- 6 slices sourdough bread, torn into ¼-inch pieces
- 10 tablespoons unsalted butter
- 1 pound fusilli (or macaroni of choice)
- ½ cup flour
- 4 cups whole milk
- 1 cup Half and Half
- ½ cup heavy cream
- 2 teaspoons kosher salt
- ¼ teaspoon freshly ground black pepper
- ¼ teaspoon cayenne pepper
- 1 pound extra sharp white cheddar cheese, shredded
- 1 pound smoked Gruyère, shredded
- ½ cup shredded triple cheddar cheese with a touch of philadelphia
- ¼ cup grated parmesan
Courtesy of Wendy Bradshaw – Winner of the 1st Annual Molly’s Mac n’ Cheese S’mac Down
Preheat oven to 375° and butter a 9 X 13-inch casserole dish.
Place bread pieces in medium bowl. Melt 2 tablespoons of butter, pour over bread and toss.
Cook macaroni according to package directions and set aside.
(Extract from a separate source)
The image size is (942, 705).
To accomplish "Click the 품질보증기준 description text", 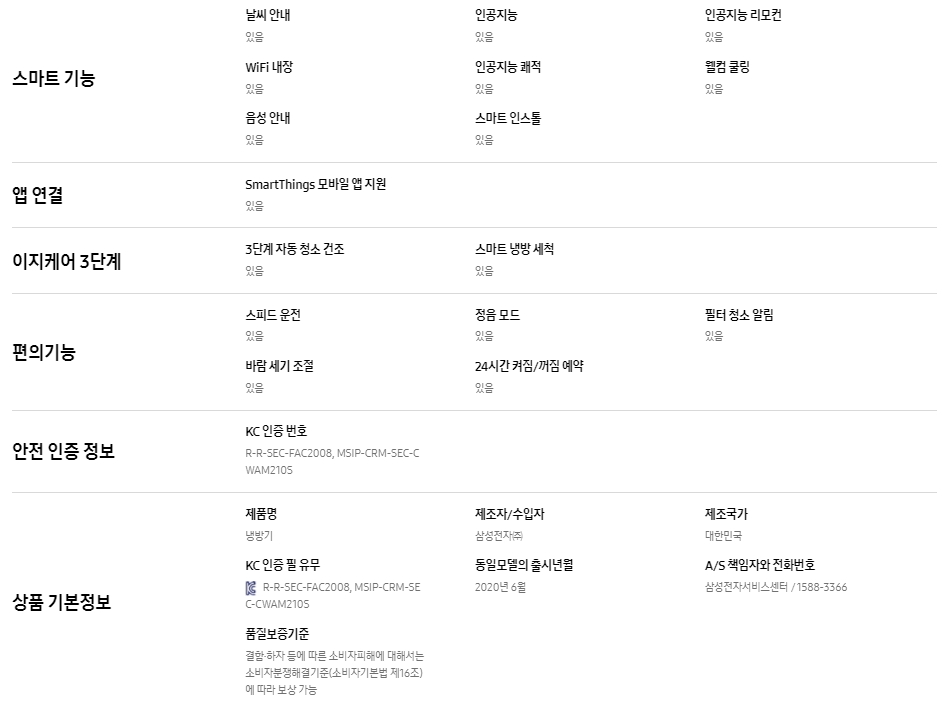I will tap(334, 673).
Melt 8 tablespoons butter in large skillet over medium heat. When butter bubbles, add flour and whisk for 1 minute. Continue whisking as you slowly add milk, Half and Half, and heavy cream, stirring constantly until the mixture becomes thick, approximately 10–12 minutes. Remove skillet from heat. Stir in salt, black pepper, cayenne pepper along with 1 1/2 cups each of the extra sharp cheddar and smoked Gruyère, and all of the triple cheddar and parmesan, Stir macaroni into cheese sauce and pour entire mixture into prepared casserole dish. Sprinkle remaining extra sharp cheddar, smoked Gruyère, and breadcrumbs over the top and bake until golden brown (approximately 30 minutes).